En la tumba de Sean había un par de jarros con flores congeladas y una etiqueta plastificada con su nombre clavada en la nieve. En la de Sarah no había flores. Me quedé un rato mirando la tumba de Sean. Era una noche clara y la luz de la luna me bastaba para ver. Mi aliento formaba nubes de vapor.

– ¿Cómo ocurrió, Sean? -pregunté en voz alta-. ¿Cómo fue?

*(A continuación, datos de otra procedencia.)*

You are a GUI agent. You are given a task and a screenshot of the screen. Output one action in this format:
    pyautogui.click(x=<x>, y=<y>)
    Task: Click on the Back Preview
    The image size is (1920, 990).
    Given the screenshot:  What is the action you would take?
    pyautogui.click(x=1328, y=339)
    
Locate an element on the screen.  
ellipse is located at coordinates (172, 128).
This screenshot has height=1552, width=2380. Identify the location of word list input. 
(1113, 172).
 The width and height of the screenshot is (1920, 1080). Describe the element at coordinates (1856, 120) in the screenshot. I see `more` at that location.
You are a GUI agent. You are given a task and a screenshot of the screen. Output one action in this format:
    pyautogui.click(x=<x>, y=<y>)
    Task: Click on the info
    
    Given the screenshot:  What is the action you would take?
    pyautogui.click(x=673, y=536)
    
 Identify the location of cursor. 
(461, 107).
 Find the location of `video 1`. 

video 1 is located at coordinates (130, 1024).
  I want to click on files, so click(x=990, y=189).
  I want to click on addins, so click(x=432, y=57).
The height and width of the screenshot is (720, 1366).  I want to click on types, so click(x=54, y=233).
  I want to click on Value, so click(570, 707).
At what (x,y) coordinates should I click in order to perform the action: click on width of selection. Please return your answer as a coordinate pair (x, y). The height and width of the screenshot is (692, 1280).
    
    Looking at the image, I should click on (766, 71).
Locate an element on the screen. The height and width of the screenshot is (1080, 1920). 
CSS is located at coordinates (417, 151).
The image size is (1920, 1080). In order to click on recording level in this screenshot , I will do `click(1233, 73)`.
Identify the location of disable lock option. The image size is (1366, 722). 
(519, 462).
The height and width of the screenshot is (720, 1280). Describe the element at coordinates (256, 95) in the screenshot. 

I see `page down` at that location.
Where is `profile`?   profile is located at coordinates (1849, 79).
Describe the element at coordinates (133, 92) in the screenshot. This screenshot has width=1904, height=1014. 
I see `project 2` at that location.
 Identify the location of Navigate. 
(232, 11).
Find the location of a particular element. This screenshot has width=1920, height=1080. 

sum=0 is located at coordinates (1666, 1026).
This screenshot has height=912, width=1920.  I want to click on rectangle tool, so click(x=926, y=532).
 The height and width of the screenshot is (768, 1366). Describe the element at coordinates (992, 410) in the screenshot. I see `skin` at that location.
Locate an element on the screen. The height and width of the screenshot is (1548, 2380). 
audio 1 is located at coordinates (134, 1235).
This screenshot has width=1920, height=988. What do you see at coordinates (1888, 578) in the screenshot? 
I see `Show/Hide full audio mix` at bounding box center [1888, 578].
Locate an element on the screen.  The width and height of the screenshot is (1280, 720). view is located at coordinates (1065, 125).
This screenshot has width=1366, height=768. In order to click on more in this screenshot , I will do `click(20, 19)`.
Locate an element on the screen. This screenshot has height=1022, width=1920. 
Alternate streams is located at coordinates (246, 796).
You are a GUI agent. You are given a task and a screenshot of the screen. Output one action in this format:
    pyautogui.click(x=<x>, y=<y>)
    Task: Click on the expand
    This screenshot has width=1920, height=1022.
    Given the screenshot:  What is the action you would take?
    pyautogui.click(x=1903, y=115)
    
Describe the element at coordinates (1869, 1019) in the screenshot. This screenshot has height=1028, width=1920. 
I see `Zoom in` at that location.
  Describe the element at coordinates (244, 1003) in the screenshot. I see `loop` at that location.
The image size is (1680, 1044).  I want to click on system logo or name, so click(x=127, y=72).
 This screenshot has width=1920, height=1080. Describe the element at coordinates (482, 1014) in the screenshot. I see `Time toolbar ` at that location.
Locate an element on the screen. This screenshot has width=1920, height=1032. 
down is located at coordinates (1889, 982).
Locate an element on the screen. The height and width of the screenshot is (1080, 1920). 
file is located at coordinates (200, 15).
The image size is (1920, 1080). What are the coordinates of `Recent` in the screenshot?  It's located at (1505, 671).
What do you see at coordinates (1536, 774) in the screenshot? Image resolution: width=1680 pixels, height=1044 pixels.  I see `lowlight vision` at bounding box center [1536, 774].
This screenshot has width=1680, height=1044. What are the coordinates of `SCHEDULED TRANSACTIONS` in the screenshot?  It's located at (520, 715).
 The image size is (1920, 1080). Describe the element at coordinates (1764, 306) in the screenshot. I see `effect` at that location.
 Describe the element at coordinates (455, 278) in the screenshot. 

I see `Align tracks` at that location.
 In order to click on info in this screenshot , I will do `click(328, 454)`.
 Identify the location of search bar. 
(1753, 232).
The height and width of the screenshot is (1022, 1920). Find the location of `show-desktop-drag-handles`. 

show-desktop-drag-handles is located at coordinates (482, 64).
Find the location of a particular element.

Me di cuenta de lo que estaba haciendo y miré a mi alrededor. Era la única persona que había en el cementerio. La única viva. Pensé en lo que Riley había dicho de que Sean no quería que nadie se le escapase. Y pensé en lo poco que me importaban a mí esas cosas, mientras me proporcionasen material para un reportaje de dos páginas y media. ¿Cómo nos habíamos distanciado tanto? Mi hermano y yo. Mi hermano gemelo. No lo sabía. Sólo me entristecía. Me hacía sentir que quizá no era yo el que tenía que quedar en este mundo.

Recordé lo que Wexler me había dicho aquella primera noche, cuando vino a buscarme y me contó lo de mi hermano. Hablaba de toda la mierda que sale del tubo y que acabó siendo demasiada para Sean. Aún me parecía increíble. Pero tenía que creer en algo. Pensé en Riley y en las fotos de Theresa Lofton. Y pensé en mi hermana escurriéndose entre el hielo. Entonces creí que el asesinato de la chica había hundido a mi hermano en la más profunda desesperación. Creí que le habían acosado esa desesperación y esos cristalinos ojos azules de la chica que había sido cortada en dos. Y, puesto que no tenía un hermano al que recurrir, recurrió a su hermana. Subió hasta el lago que se la llevó a ella. Y se fue con ella.

Salí del cementerio sin volver la vista atrás.